母体となるインクロムは1983年以来、研究開発段階にある医薬品を健康な人や患者で試し、副作用や有効性を確かめる治験支援事業を手がけてきた。その中で培ったノウハウを活用し、昨年、別会社としてインクロムプラスを立ち上げ飲食事業に進出。「治験の中でも私たちが得意としてきた生活習慣病領域は運動と食事でかなり予防できることがわかっている。これに、地産地消や旬の食材が体によいといった人間の英知も取り入れ、商品開発をしている」と金田氏。
治験に携わった管理栄養士も加わりメニューを考え、大豆で作った肉の代替品を使ったり、生クリームを豆乳に置き換えるなどして500kcalのお弁当、150kcalのショートケーキなどを開発。
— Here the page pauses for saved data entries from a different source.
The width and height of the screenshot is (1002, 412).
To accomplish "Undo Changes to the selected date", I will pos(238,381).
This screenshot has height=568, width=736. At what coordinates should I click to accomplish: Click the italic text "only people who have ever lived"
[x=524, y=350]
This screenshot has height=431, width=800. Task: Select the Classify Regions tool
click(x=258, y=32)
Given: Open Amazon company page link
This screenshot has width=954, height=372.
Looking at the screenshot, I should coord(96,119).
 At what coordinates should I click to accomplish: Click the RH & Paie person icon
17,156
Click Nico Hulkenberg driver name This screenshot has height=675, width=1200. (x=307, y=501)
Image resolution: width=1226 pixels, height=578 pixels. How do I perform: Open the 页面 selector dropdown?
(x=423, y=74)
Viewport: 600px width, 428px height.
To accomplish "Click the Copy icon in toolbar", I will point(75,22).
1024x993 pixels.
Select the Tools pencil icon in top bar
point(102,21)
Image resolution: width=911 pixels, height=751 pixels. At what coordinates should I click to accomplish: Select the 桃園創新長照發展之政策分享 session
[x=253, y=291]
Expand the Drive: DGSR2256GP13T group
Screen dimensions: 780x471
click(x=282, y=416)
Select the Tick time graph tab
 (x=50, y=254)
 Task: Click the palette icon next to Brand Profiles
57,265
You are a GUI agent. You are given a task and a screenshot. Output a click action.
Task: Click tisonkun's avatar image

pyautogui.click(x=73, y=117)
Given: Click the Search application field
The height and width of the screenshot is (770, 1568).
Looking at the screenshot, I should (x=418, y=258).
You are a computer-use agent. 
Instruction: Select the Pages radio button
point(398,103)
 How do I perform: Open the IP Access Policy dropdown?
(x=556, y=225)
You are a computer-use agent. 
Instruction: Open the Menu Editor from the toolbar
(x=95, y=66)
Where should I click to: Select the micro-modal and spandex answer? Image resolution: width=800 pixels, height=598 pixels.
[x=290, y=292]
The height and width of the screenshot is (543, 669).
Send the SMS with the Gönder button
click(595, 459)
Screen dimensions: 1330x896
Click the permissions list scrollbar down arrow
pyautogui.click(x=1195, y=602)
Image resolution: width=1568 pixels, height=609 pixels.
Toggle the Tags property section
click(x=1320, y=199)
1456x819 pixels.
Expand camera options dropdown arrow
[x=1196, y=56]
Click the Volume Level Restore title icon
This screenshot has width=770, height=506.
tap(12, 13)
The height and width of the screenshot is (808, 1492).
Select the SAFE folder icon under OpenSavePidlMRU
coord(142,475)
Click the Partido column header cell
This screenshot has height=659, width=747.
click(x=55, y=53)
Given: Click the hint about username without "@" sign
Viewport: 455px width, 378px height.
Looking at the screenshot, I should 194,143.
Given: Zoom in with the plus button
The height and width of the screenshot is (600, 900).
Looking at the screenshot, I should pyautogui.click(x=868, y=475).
昨年9月に「+medi(プラスメディ)」を製薬企業が集積する大阪・道修町にオープンしたのを皮切りに、関西エリアの百貨店を中心にレストランやテイクアウトショップを展開している。
治験支援事業で安定的に収益を確保できている中で、あえて他業種への初進出という、リスクにもなり得る挑戦に踏み切ったことについて「何をしていても絶対的な安定はない。めざすのは、何があってもつぶれない会社。何があってもなくならない医と食の組み合わせならまだまだ可能性があると考えた」と金田氏。「ルールで決まったことをきっちりやる」治験と異なり柔軟な発想が求められる業界だが、若い社員にどんどん任せ、カレーやスムージーの専門ショップ展開も視野に入れる。「今後はうちの商品を食べてもらい、どれだけ血糖値、体脂肪などの変化があったかをまとめ、学会でも発表していきたい」。めざすのは科学的根拠に基づいた食品の開発だ。
紙面では紹介しきれなかったロングインタビューはコチラ
「絶対的な安定はない。なにがなんでもつぶれない会社に。」
https://bplatz.sansokan.jp/archives/3076
関西学院大学 経済学部 2回生 近澤 征司さん
治験とは全く別の業界である飲食業に進出されたことに大変驚きました。
でも治験支援事業で積み重ねてきた膨大なデータをもとに、裏付けのある健康食が提供できるという強みを活かして、病院などにレストランを出店するというビジネスモデルに「なるほど!」と感心してしまいました。最初は緊張していたんですが、ユーモア溢れる金田社長のおかげで緊張感が和らぎ、楽しく取材させてもらいました。